Какой-то тип ее тренирует. Он выглядит довольным - может быть, подумывает затащить ее в постель. И все-таки я смотрю на нее. Все-таки - потому что мне кажется, я смотрю на нее по-другому. Странно. Когда смотришь на женщину издалека, замечаешь ее особенности, мелкие детали, как она хмурится, как кусает губы, как дышит, как поправляет волосы, как… короче, много мелочей.

Тяжело дыша, Джин продолжает колотить по груше.

- Правая, левая, удар! Молодец, отходи назад, правая, левая и удар… давай еще раз…

Она, нанося удары, движением головы отбрасывает темные волосы назад. Потом, как в замедленной съемке, перчаткой убирает волосы со лба и заводит их за уши. Для пущего эффекта не хватает только повтора кадра. Женщины и бокс, с ума сойти. Тихонько подхожу, стараясь остаться незамеченным.

- Теперь попробуй сделать выпад и бей.

Джин делает два удара левой, потом пробует сделать выпад справа. Я на лету хватаю грушу и зажимаю ей правую руку.

- Пум!

Она удивлена, она просто ошарашена. Быстро сжимаю руку в кулак и легонько ударяю ее в подбородок.

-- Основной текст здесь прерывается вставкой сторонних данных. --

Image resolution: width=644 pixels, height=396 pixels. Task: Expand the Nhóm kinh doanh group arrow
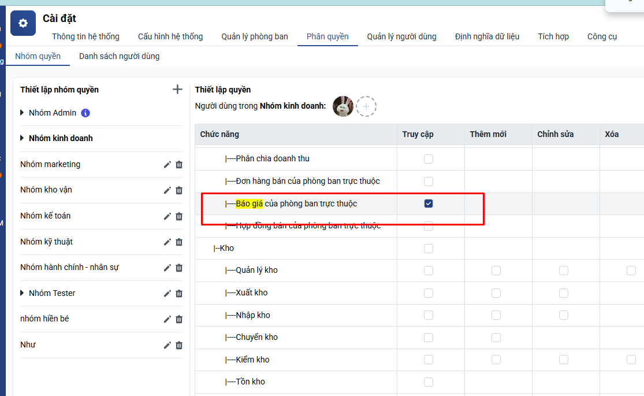point(23,138)
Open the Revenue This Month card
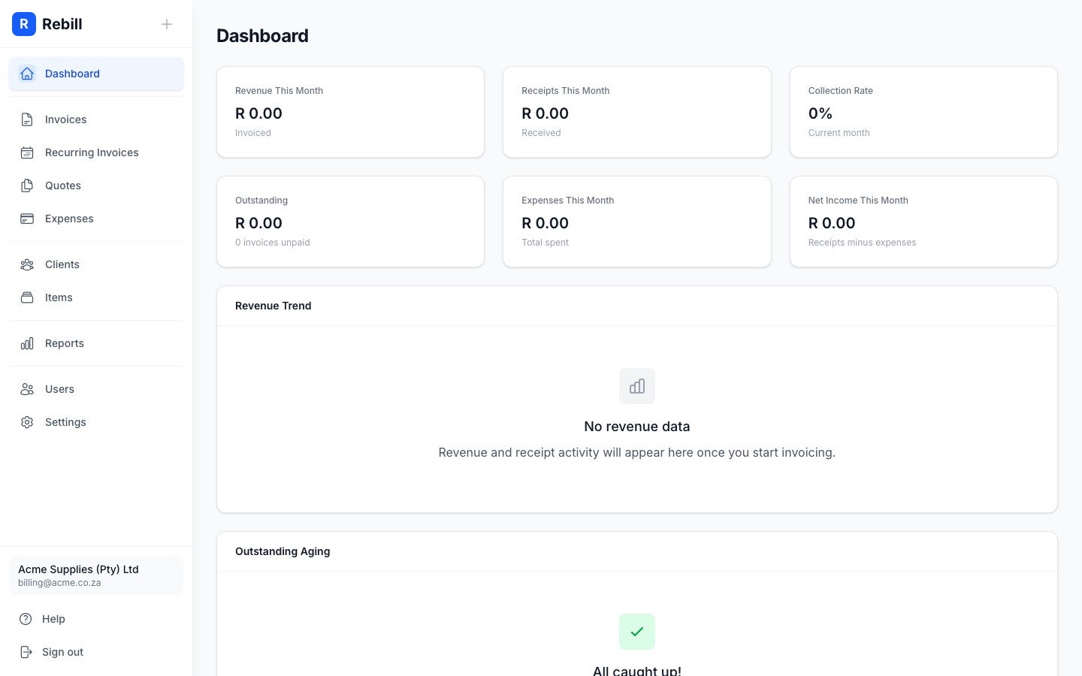 click(350, 112)

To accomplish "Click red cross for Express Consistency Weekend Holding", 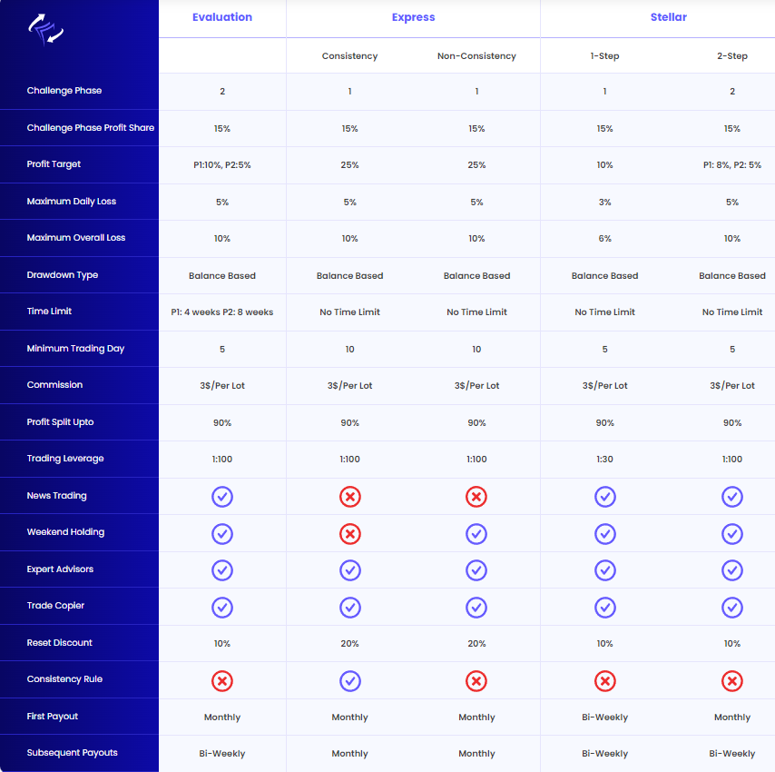I will 349,534.
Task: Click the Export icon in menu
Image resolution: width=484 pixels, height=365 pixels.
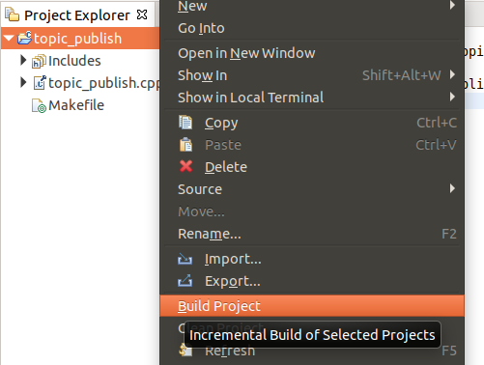Action: (185, 281)
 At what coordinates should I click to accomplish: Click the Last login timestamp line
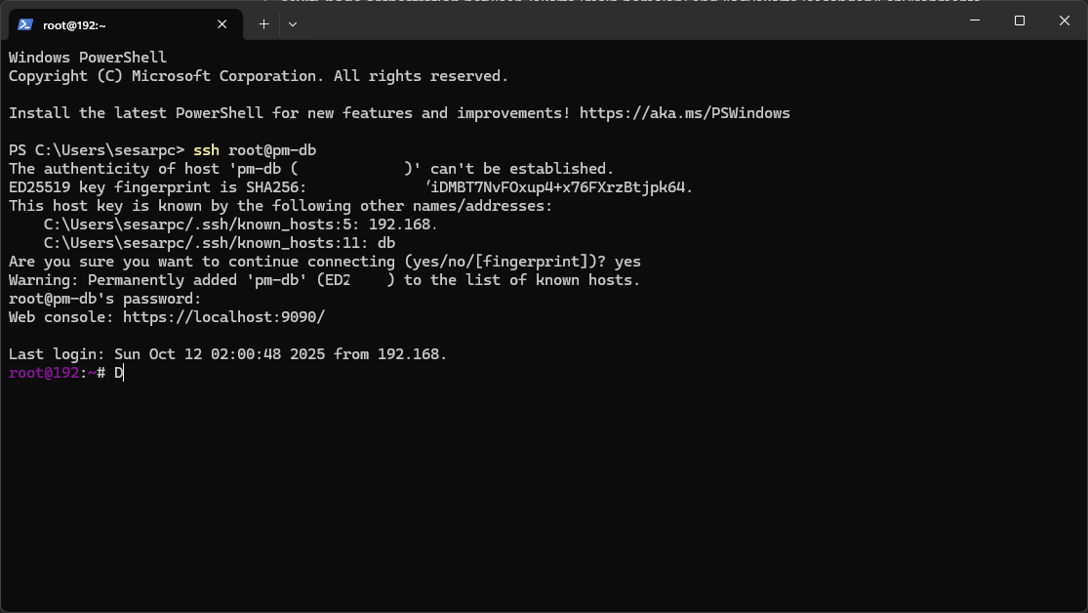(x=224, y=353)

- Привет, малышка на миллион. Пум, пум - ты труп.

Она выкручивается, стараясь высвободить руку.

- Какого хрена ты тут делаешь?

- Я пришел на пробное занятие.

- Надо же! Именно!

- Да, бывают же совпадения! Знаешь, мне удобно сюда ходить, поскольку я тоже "тут рядом" работаю…

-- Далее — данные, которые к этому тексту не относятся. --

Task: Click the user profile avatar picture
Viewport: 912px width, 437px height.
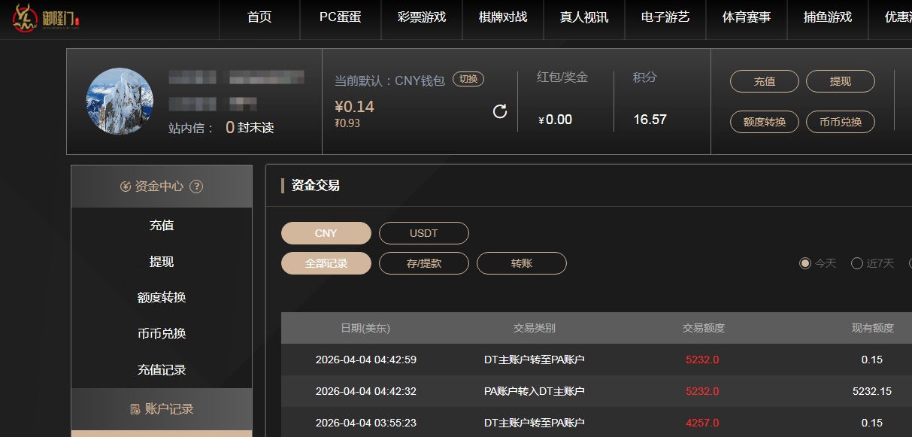Action: click(x=120, y=102)
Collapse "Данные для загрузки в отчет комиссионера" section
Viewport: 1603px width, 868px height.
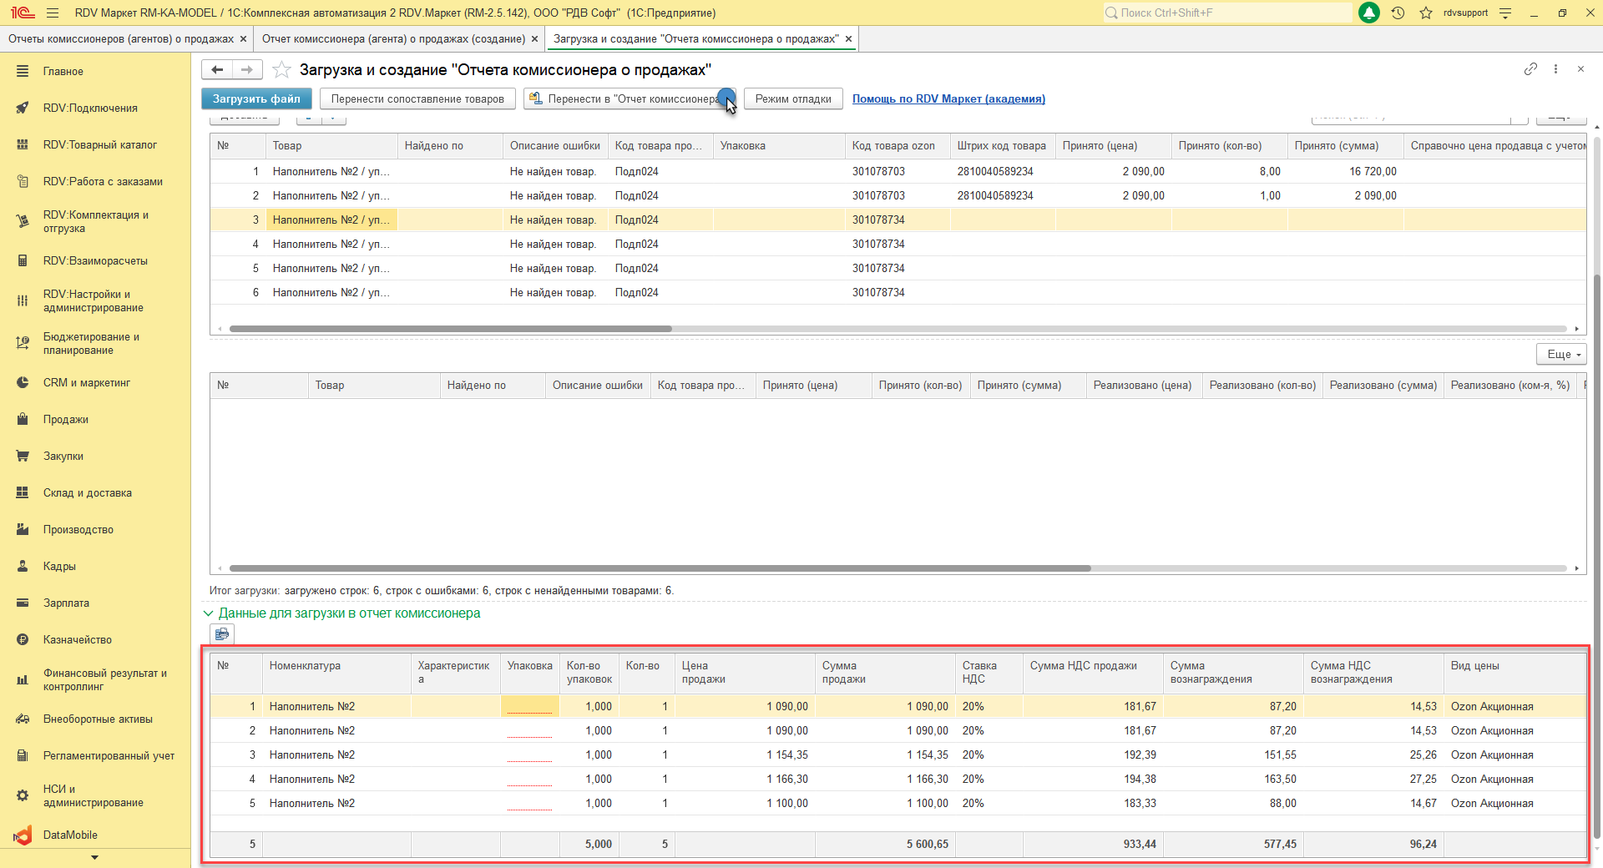tap(208, 613)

- А я-то думала, тебе это было по барабану.

- Я ничего такого не говорил.

- По тебе было видно.

- Больная ты.

- А ты козел!

- Ладно, хватит… Вы же не собираетесь выяснять отношения здесь, в спортзале, правда? - это вмешался тренер. - И потом, извини, Джиневра… ты ведь первый раз сюда пришла, правда? Ты не записана еще в "Gymnastic". Значит, он никак не мог знать, что застанет тебя здесь. Это произошло случайно.

Я смотрю на нее с усмешкой.

- Это произошло случайно. Вся жизнь состоит из случайностей. Мне кажется, нелепо искать объяснения, почему я здесь оказался. Правда? Это случайность и точка.

Джин фыркает, уперев закованные в перчатки руки в бока.

- О какой такой "случайности" ты говоришь?